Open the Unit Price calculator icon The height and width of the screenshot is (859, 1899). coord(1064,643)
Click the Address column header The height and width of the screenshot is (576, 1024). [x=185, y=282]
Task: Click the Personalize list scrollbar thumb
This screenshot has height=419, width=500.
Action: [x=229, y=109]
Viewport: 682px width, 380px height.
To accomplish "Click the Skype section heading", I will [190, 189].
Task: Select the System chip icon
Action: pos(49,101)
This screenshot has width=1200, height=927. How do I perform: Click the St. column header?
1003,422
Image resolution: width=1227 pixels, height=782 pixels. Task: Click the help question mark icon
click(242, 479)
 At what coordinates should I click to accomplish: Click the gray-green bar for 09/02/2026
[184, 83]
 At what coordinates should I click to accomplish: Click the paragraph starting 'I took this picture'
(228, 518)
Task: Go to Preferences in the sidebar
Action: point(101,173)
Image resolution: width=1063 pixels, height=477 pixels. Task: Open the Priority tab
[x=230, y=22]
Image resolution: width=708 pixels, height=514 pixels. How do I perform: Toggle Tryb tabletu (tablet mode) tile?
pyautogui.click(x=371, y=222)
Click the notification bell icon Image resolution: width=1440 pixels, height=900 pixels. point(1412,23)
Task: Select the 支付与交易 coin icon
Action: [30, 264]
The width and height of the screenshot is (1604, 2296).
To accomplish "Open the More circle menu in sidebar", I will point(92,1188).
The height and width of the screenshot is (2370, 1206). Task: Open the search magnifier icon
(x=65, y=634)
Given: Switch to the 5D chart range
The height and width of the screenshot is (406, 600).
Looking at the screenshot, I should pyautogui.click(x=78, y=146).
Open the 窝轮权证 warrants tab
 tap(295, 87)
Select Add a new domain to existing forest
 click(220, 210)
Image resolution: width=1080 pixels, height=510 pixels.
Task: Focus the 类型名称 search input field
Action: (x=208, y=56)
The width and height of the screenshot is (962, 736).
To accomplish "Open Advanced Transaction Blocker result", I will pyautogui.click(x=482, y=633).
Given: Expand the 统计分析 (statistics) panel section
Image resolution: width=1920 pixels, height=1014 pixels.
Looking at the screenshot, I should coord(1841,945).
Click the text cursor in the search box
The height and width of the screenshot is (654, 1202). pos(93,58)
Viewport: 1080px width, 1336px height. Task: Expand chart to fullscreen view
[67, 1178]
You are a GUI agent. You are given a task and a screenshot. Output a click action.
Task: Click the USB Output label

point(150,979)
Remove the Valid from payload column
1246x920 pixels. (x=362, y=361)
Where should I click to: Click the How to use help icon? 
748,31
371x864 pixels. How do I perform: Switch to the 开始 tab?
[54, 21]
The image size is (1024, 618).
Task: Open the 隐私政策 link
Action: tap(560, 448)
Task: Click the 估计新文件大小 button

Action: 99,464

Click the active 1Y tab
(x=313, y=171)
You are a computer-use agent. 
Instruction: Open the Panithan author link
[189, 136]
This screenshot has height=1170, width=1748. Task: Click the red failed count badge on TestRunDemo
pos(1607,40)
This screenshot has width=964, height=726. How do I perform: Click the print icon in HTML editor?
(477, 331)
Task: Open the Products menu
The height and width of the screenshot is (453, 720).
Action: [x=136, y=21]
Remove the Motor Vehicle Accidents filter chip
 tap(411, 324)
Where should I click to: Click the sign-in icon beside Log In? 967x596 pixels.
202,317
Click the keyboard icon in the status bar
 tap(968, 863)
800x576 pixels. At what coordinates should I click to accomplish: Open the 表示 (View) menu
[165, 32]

Work to be completed:
Nothing should be omitted or altered. Retype the records exactly.

Answer to this problem:
Open the Unit Price calculator icon The height and width of the screenshot is (859, 1899). coord(1064,643)
Click the Address column header The height and width of the screenshot is (576, 1024). [x=185, y=282]
Task: Click the Personalize list scrollbar thumb
This screenshot has height=419, width=500.
Action: [x=229, y=109]
Viewport: 682px width, 380px height.
To accomplish "Click the Skype section heading", I will [190, 189].
Task: Select the System chip icon
Action: pos(49,101)
This screenshot has width=1200, height=927. How do I perform: Click the St. column header?
1003,422
Image resolution: width=1227 pixels, height=782 pixels. Task: Click the help question mark icon
click(242, 479)
 At what coordinates should I click to accomplish: Click the gray-green bar for 09/02/2026
[184, 83]
 At what coordinates should I click to accomplish: Click the paragraph starting 'I took this picture'
(228, 518)
Task: Go to Preferences in the sidebar
Action: point(101,173)
Image resolution: width=1063 pixels, height=477 pixels. Task: Open the Priority tab
[x=230, y=22]
Image resolution: width=708 pixels, height=514 pixels. How do I perform: Toggle Tryb tabletu (tablet mode) tile?
pyautogui.click(x=371, y=222)
Click the notification bell icon Image resolution: width=1440 pixels, height=900 pixels. point(1412,23)
Task: Select the 支付与交易 coin icon
Action: [30, 264]
The width and height of the screenshot is (1604, 2296).
To accomplish "Open the More circle menu in sidebar", I will point(92,1188).
The height and width of the screenshot is (2370, 1206). Task: Open the search magnifier icon
(x=65, y=634)
Given: Switch to the 5D chart range
The height and width of the screenshot is (406, 600).
Looking at the screenshot, I should pyautogui.click(x=78, y=146).
Open the 窝轮权证 warrants tab
 tap(295, 87)
Select Add a new domain to existing forest
 click(220, 210)
Image resolution: width=1080 pixels, height=510 pixels.
Task: Focus the 类型名称 search input field
Action: (x=208, y=56)
The width and height of the screenshot is (962, 736).
To accomplish "Open Advanced Transaction Blocker result", I will pyautogui.click(x=482, y=633).
Given: Expand the 统计分析 (statistics) panel section
Image resolution: width=1920 pixels, height=1014 pixels.
Looking at the screenshot, I should coord(1841,945).
Click the text cursor in the search box
The height and width of the screenshot is (654, 1202). pos(93,58)
Viewport: 1080px width, 1336px height. Task: Expand chart to fullscreen view
[67, 1178]
You are a GUI agent. You are given a task and a screenshot. Output a click action.
Task: Click the USB Output label

point(150,979)
Remove the Valid from payload column
1246x920 pixels. (x=362, y=361)
Where should I click to: Click the How to use help icon? 
748,31
371x864 pixels. How do I perform: Switch to the 开始 tab?
[54, 21]
The image size is (1024, 618).
Task: Open the 隐私政策 link
Action: tap(560, 448)
Task: Click the 估计新文件大小 button

Action: 99,464

Click the active 1Y tab
(x=313, y=171)
You are a computer-use agent. 
Instruction: Open the Panithan author link
[189, 136]
This screenshot has height=1170, width=1748. Task: Click the red failed count badge on TestRunDemo
pos(1607,40)
This screenshot has width=964, height=726. How do I perform: Click the print icon in HTML editor?
(477, 331)
Task: Open the Products menu
The height and width of the screenshot is (453, 720).
Action: [x=136, y=21]
Remove the Motor Vehicle Accidents filter chip
 tap(411, 324)
Where should I click to: Click the sign-in icon beside Log In? 967x596 pixels.
202,317
Click the keyboard icon in the status bar
 tap(968, 863)
800x576 pixels. At what coordinates should I click to accomplish: Open the 表示 (View) menu
[165, 32]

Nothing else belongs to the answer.